### Listed records
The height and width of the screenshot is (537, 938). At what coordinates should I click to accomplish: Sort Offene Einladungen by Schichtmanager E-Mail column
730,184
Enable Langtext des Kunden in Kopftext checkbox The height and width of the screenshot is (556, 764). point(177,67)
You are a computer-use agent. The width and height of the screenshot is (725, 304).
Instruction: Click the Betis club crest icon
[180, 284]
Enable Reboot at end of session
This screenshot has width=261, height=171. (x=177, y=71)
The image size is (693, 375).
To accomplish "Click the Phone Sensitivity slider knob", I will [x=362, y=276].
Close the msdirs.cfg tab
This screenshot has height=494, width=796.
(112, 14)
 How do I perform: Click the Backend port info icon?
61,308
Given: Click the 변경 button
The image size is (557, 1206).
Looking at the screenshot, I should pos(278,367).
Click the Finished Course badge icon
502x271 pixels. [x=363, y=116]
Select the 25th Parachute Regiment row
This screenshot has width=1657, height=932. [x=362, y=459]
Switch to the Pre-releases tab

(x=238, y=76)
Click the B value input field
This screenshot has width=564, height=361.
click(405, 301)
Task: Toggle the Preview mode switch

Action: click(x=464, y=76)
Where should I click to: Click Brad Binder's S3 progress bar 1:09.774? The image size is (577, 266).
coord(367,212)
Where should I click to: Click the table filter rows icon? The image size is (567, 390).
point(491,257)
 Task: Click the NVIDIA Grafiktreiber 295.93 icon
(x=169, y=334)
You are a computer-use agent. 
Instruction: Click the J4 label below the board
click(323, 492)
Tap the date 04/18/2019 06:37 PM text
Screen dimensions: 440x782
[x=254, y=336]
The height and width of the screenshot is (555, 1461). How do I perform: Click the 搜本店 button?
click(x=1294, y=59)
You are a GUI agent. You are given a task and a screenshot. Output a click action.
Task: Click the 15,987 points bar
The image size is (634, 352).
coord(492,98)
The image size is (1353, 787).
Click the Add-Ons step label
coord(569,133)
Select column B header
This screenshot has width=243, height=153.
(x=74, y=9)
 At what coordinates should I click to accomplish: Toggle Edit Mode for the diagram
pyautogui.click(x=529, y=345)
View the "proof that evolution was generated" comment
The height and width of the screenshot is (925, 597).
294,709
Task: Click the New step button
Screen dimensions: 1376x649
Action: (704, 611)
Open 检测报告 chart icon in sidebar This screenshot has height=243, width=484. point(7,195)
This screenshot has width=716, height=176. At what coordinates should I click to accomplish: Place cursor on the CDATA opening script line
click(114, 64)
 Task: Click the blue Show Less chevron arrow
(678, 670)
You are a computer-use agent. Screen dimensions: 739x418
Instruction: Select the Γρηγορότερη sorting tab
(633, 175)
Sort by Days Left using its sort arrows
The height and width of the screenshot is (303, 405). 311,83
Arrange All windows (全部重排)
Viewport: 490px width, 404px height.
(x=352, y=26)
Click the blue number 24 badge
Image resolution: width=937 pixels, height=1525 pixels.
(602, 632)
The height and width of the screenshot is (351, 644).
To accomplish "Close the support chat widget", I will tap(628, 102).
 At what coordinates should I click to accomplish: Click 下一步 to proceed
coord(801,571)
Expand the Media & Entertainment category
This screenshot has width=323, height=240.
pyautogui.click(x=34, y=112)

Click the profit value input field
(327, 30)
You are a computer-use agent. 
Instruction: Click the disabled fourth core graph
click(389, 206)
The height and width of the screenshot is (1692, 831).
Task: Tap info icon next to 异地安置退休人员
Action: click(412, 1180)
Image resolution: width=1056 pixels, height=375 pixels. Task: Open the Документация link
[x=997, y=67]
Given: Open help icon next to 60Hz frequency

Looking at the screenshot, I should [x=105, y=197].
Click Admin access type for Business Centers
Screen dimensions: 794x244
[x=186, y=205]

### Aim of the exercise
When a line in the material above includes "will", report that line by copying it.

### Response for this exercise
To accomplish "Click the Phone Sensitivity slider knob", I will [x=362, y=276].
To accomplish "Close the support chat widget", I will tap(628, 102).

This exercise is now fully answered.